中枢都市に外資呼び込め=一極集中是正へ支援強化-政府

政治・外交

政府は2019年度から、東京一極集中の是正に向け、政令指定都市や中核市など地方の中枢都市に海外企業から投資を呼び込む支援策を強化する。省庁横断チームをつくり都市ごとに対応し、税制優遇や補助金などを通じて設備投資を促す。必要な予算・税制措置とともに年内に支援パッケージをまとめる。

17年の住民基本台帳に基づく人口移動調査によると、東京、埼玉、千葉、神奈川の1都3県(東京圏)への転入超過は約12万人で、13年の約10万人から拡大。特に仙台市や大阪市、札幌市といった地域経済のけん引役が期待される地方の大規模都市から東京圏への人口流出が顕著になっているという。

このため政府は6月に閣議決定した「まち・ひと・しごと創生基本方針2018」で、「中枢中核都市の機能強化」を図ると明記。

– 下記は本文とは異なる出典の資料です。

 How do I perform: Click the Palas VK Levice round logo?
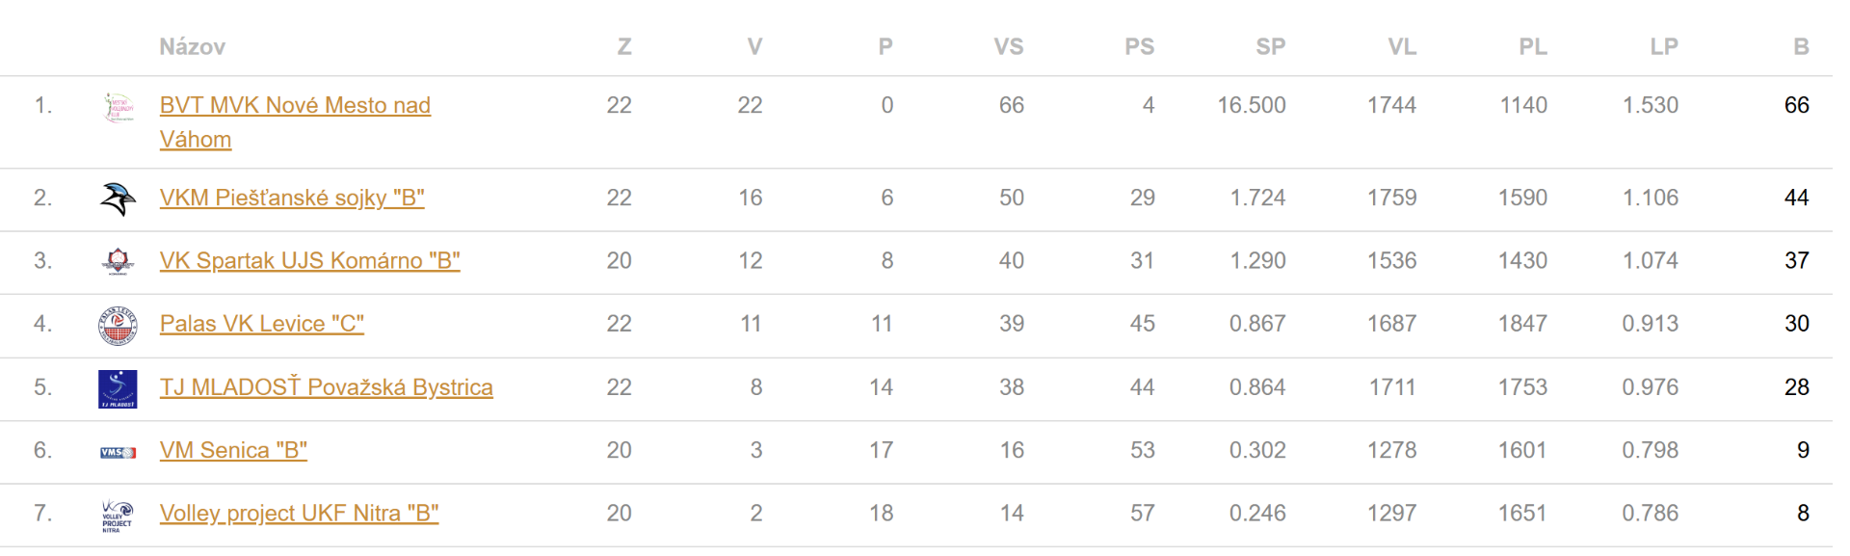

企業活動を活性化して人や大学の集積も促し、若者のUIJターン先になり得る拠点としたい考えだ。

支援パッケージでは、外資による設備投資を促すため、税制優遇や補助金、地方創生推進交付金の活用を想定。地域の中核企業に対する海外販路開拓の支援なども盛り込む方針だ。

政府は、有識者会議を設置して対象都市の選定基準や規模を設定。人口規模や地域間のバランスを考慮して選定された地方都市と経済界、大学、金融機関などで設置する協議会に、省庁横断チームも参加し、課題の分析や必要な支援策の検討を行う。